Broadcast on WLIU FM, an NPR station, on May 6, 2008. 
Reviewer is Joan Baum
Head Wounds by Chris Knopf is published by The Permanent Press.

People do fall in love with fictional characters – my own early passion was Hamlet – but that was way back when. A time Shakespeare’s Cleopatra called her “salad days,” when she was green in judgment and cold in blood. Put on some years, rack up experience and it’s easy for middle-age affections to shift to someone like Sam Acquillo, the smart, combative and cynical protagonist of Chris Knopf’s new novel, Head Wounds, the third book in his Hamptons Mystery series.

I fell for Sam three years ago, the first time he came to life in Knopf’s literate, smart-talking and suspenseful The Last Refuge, and renewed my attraction to him in the sequel, Two Time. In Head Wounds Sam is 54, as argumentative and sarcastic as ever, but a guy who likes to read Kant on the back porch of his parents’ old cottage on Little Peconic Bay, seeking “the comfort of anonymity” when not the “solace of organized brutality,” working out in a gym. An engineer, an MIT grad, former CEO, and boxer, who gave it all up many years ago when he walked away from his hi-test wife and job and became a carpenter on The East End, Sam refers to himself laconically as a “recovering empiricist,” a “novitiate in the ways of bewildered anguish.” Knopf can really turn a good phrase.

In Head Wounds Sam is older but no wiser. As he admits, he’s good at “resignation and denial,” and even better at “avoiding emotional conflict.” And he’s still knocking back an incredible number of Absoluts every day, many of them in his favorite Sag Harbor bar, and tooling around in his beloved `67 Grand Prix with Eddie Van Halen at his side. Not the rocker. A dog.  And romancing the beautiful, quirky Amanda Anselma, a neighbor on Peconic Bay, as both get caught up again in money-madness murder, and what Sam calls the “weird social ecosystem of the Hamptons,” a place “plagued” with sophistication. Only this time it’s Sam who’s the prime suspect. With good reason.
□ □ □ □
:: Exercise instructions ::
1 – According to the review, how old is Sam Acquillo in Head Wounds?
2 – Reproduce the passage of the review between "Broadcast on WLIU" and "Hamptons Mystery series.", inclusive.
3 – Take the review of Head Wounds further, continuing from its final sentence.
The data after this point has nothing to do with the review.

:: Dataset extract ::
□ □ □ □
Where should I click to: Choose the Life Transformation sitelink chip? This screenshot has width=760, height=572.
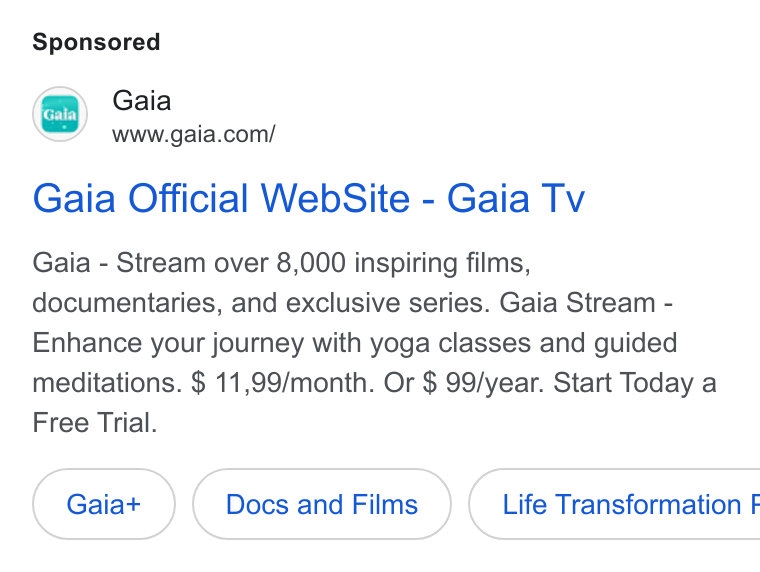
□ □ □ □
:: Answer section ::
1 – He is 54.

2 –
Broadcast on WLIU FM, an NPR station, on May 6, 2008. 
Reviewer is Joan Baum
Head Wounds by Chris Knopf is published by The Permanent Press.

People do fall in love with fictional characters – my own early passion was Hamlet – but that was way back when. A time Shakespeare’s Cleopatra called her “salad days,” when she was green in judgment and cold in blood. Put on some years, rack up experience and it’s easy for middle-age affections to shift to someone like Sam Acquillo, the smart, combative and cynical protagonist of Chris Knopf’s new novel, Head Wounds, the third book in his Hamptons Mystery series.

3 –
Head Wounds also brings back some of Sam’s wonderful side kicks—his slightly ditzy but smart female lawyer, his supportive super-rich Maidstone Club friend, and his black doctor buddy from Southampton Hospital. Though Knopf knows how to craft a compelling tale, it’s really the characters and the setting that make his books distinctive. The action takes place in May when warmer weather means restaurant tables near open doors, so many of them, Sam says, “they could have been traded on the commodities market.” And how Hamptons, when Sam comes across an office plaque announcing: “Construction Management, Floors Refinished and Installed, Real Estate, Fine Arts.”

I don’t know how long Knopf can keep Sam vertical and The East End awash in dead bodies, but at the moment I am contemplating bumping off Amanda, picking up a fifth of vodka, along with some dog biscuits, and heading over to Sam’s place.